Its adaptability makes it a frequent mold in both homes and food storage areas.

For most people, P. notatum is not a severe health risk, but exposure can lead to certain issues:

• Allergic reactions – such as sneezing, runny nose, itchy eyes, coughing, or asthma-like symptoms. 
• Respiratory irritation – prolonged exposure in damp homes may worsen breathing difficulties. 
• Opportunistic infections – rare but possible in individuals with weakened immune systems. 
• Foodborne illness – eating moldy foods contaminated with Penicillium can cause stomach upset.

Unlike some other fungi, P. notatum is not strongly linked to dangerous mycotoxins, but careful monitoring of food spoilage is important.

Safety Tips

• Avoid direct contact with visible mold.
• Wear gloves and masks when cleaning contaminated areas.
• Maintain low indoor humidity to discourage growth.
• Seek medical care if persistent allergy or asthma symptoms develop.

This mold is both a problem and a valuable resource.

Agricultural and Food Impact

• Common cause of food spoilage, especially in bread, fruits, and grains. 
• Reduces shelf life and quality of stored foods. 
• Sometimes studied for its secondary metabolites, though it is less toxic compared to other mold species.

Industrial Importance

• Penicillin discovery: P. notatum was the original mold that produced penicillin, the first antibiotic to be widely used. Although production strains now belong to P. chrysogenum, the historical importance of P. notatum is unmatched. 
• Enzyme production: Produces enzymes like proteases and β-lactamases that are used in research and biotechnology. 
• Food industry: While P. roqueforti and P. camemberti are more important in cheese ripening, P. notatum contributed to early studies in food molds. 
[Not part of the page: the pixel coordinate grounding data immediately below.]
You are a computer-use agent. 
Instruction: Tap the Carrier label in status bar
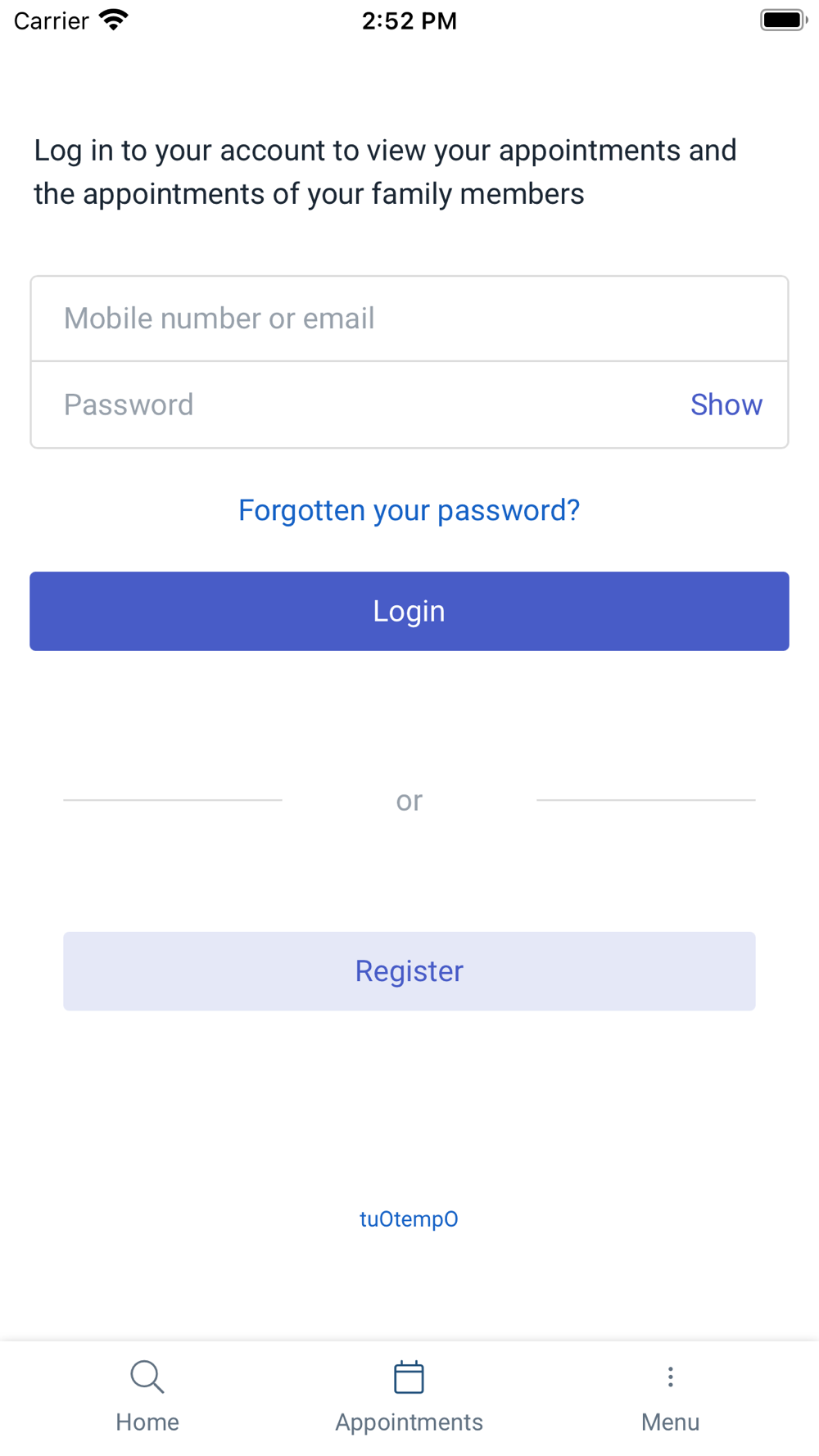51,20
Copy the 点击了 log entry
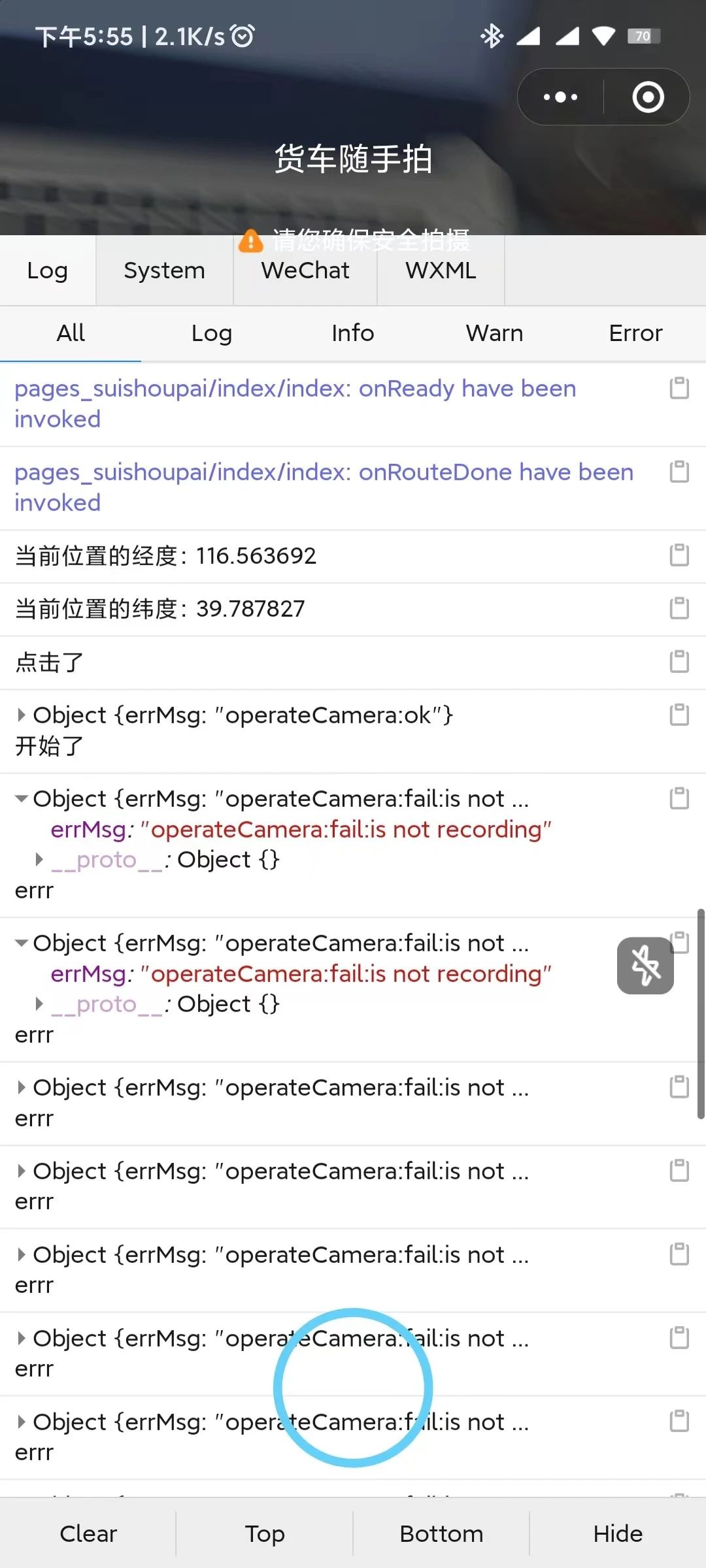The image size is (706, 1568). [x=679, y=661]
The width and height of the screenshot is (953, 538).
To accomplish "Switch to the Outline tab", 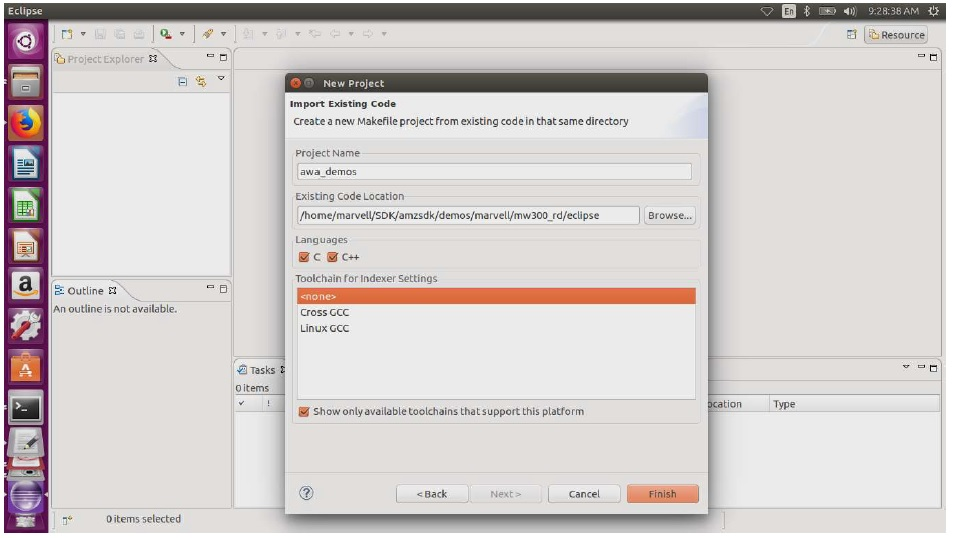I will (86, 291).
Bioremediation potential: Some strains have been explored for breaking down pollutants and waste products.

This mold grows easily under lab conditions on media such as:

• Potato dextrose agar (PDA)
• Malt extract agar (MEA)
• Czapek yeast extract agar (CYA)

Colonies typically show rapid blue-green growth with brush-like structures visible under the microscope.

Safety Guidelines

• Generally handled at Biosafety Level 1 or 2, depending on use.
• Standard precautions: gloves, lab coats, protective eyewear.
• Biosafety cabinets may be needed if large spore loads are produced.
• Dispose of contaminated material via autoclaving or disinfectants.

Humidity and Climate Control

• Keep indoor humidity under 50 percent.
• Use dehumidifiers or air conditioning in damp climates.
• Ensure proper ventilation in homes and storage facilities.

Food Storage Practices

• Store bread, grains, and fruits in cool, dry conditions.
• Inspect foods often and discard moldy items.
• Use sealed packaging to reduce exposure to airborne spores.

Indoor Maintenance

• Repair leaks in roofs, windows, or pipes immediately.
• Dry and clean water-damaged areas within 24–48 hours.
• Use HEPA air filters in mold-prone environments.

Agricultural Measures

• Keep harvested crops dry and ventilated.
• Use safe fungicides or biological controls when needed.
• Minimize crop injuries during harvest to reduce mold entry.